── Material provided ──

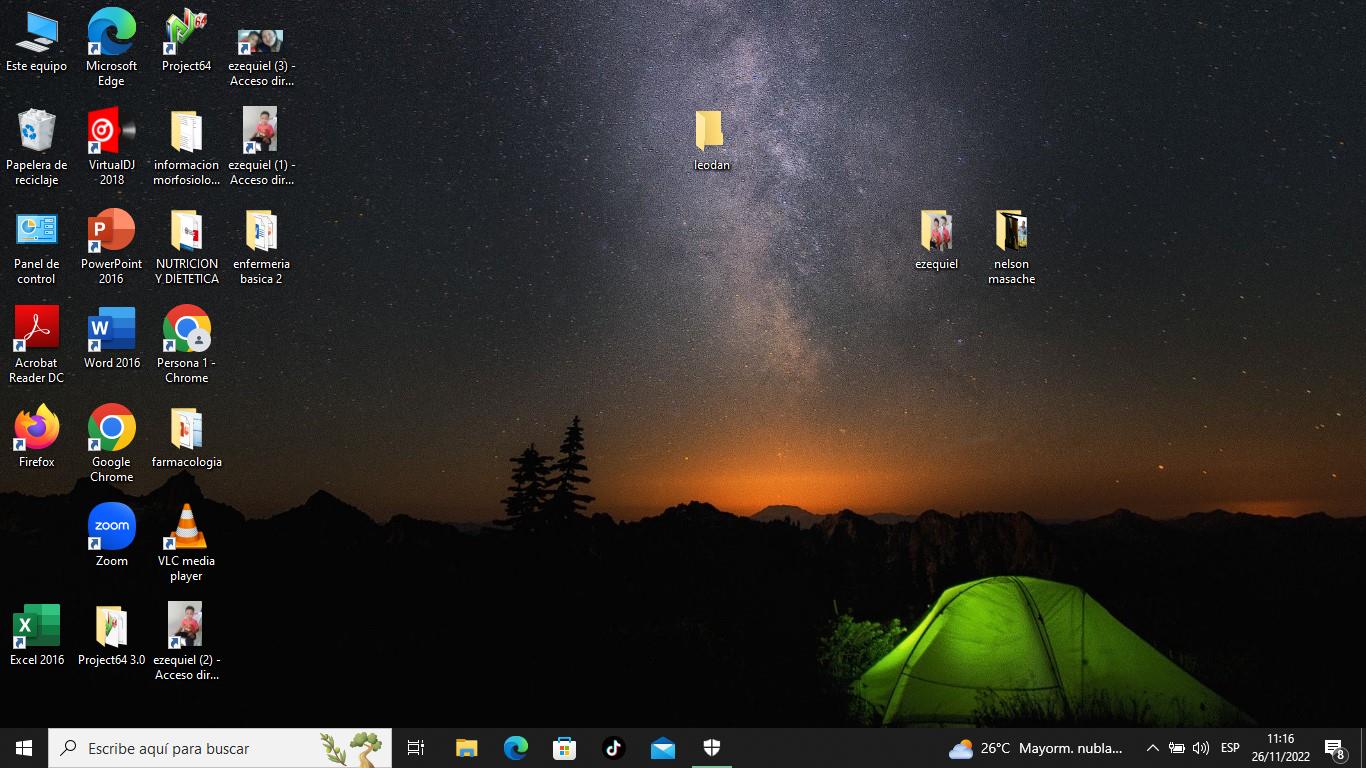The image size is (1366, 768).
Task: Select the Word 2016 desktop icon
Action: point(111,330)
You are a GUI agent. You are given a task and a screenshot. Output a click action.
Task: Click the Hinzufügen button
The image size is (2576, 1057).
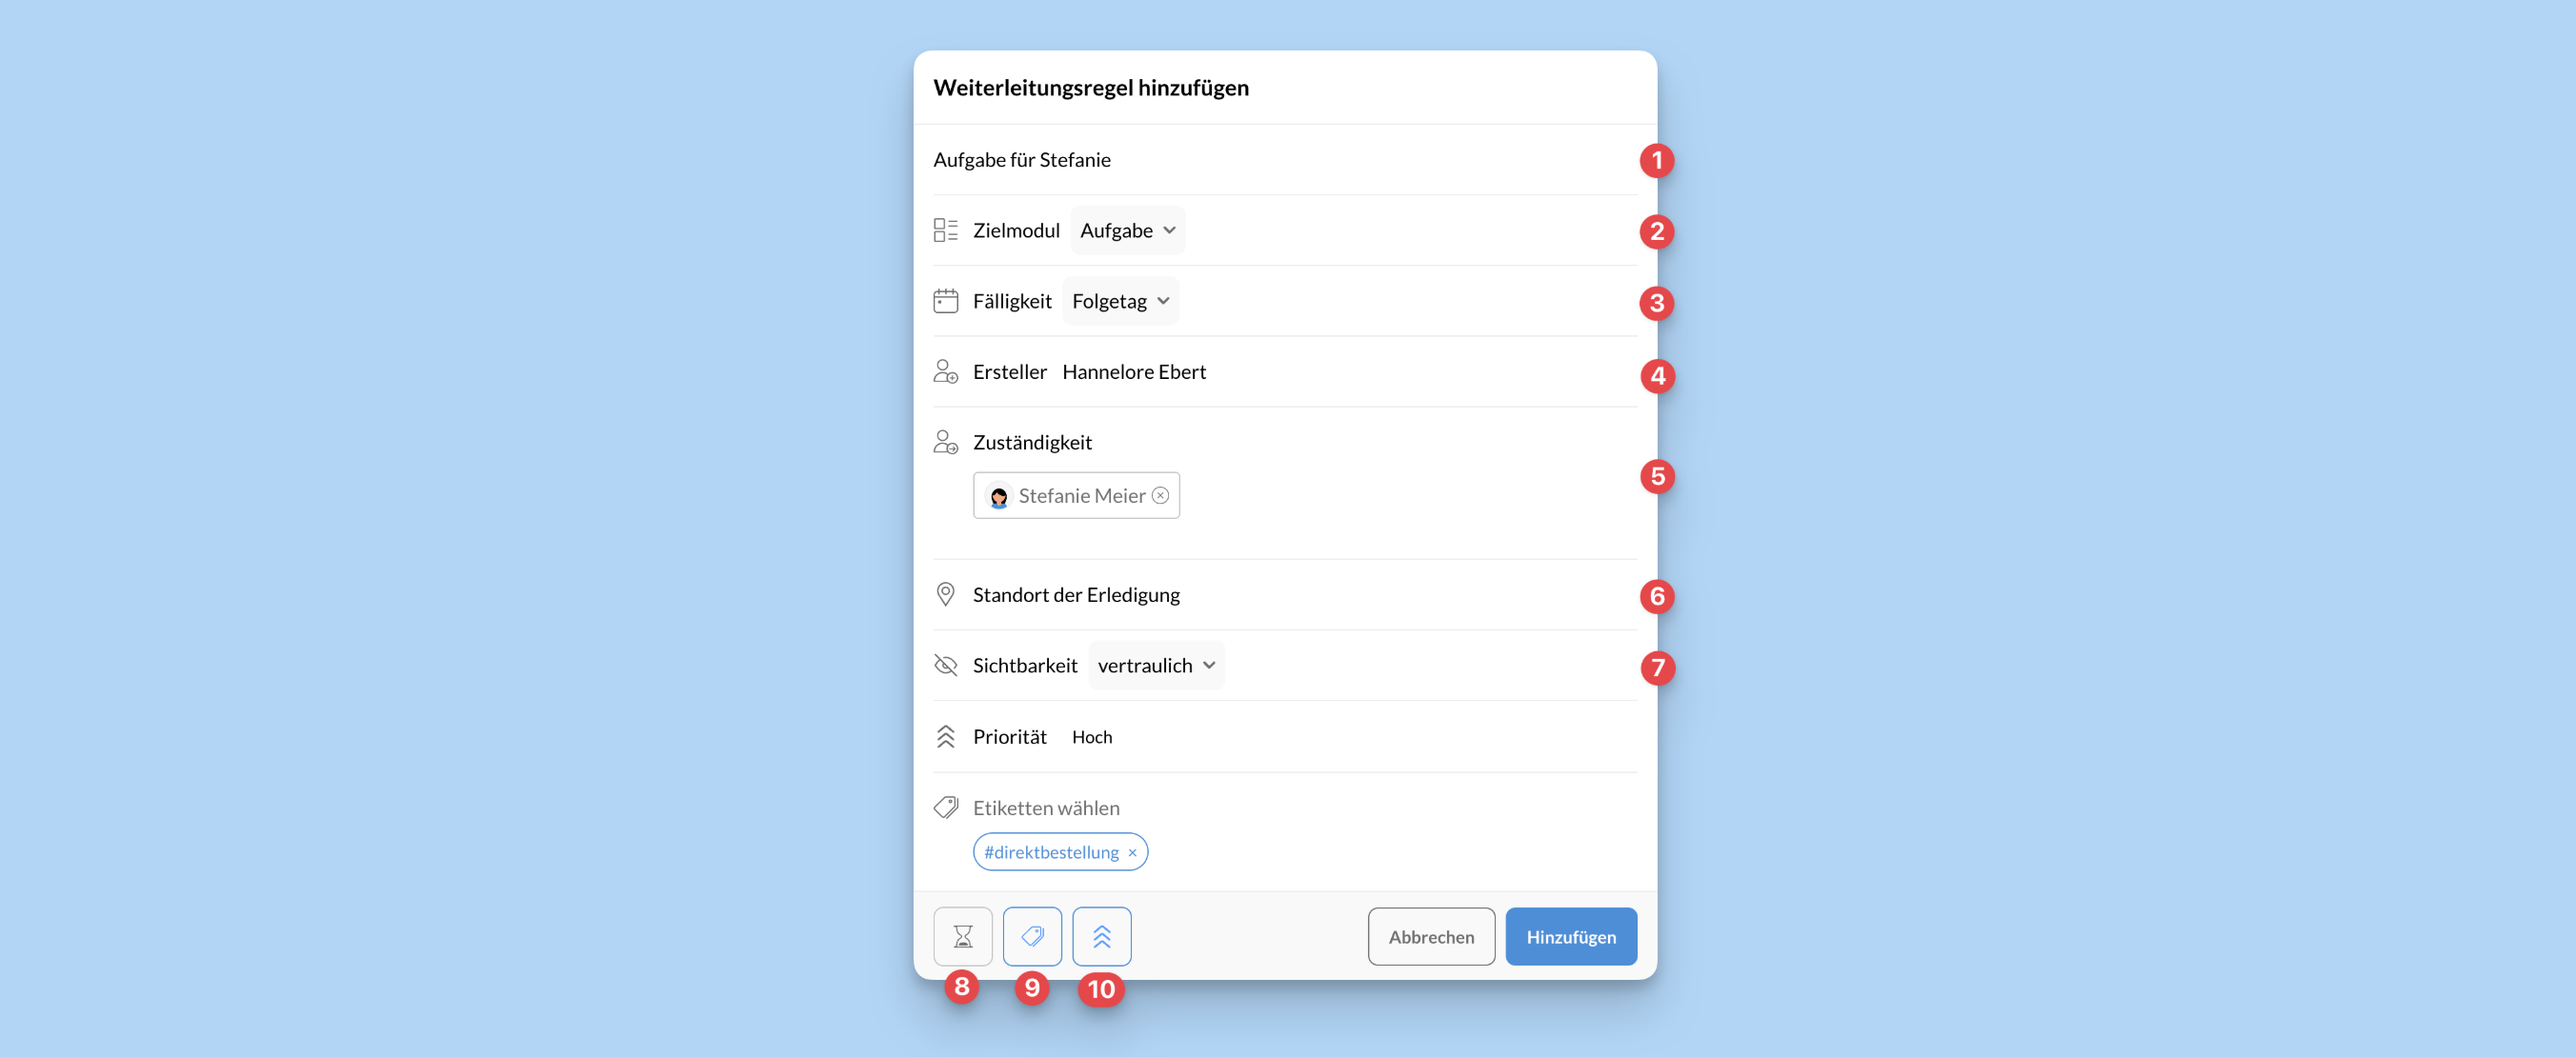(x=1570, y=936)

───

__Task to complete__
Would you transcribe, exactly and only, the lines from the one that contains "You are a GUI" through the last line of the data above, without any pictures?

__Response to this task__
You are a GUI agent. You are given a task and a screenshot. Output a click action.
Task: Click the Hinzufügen button
The image size is (2576, 1057).
(x=1570, y=936)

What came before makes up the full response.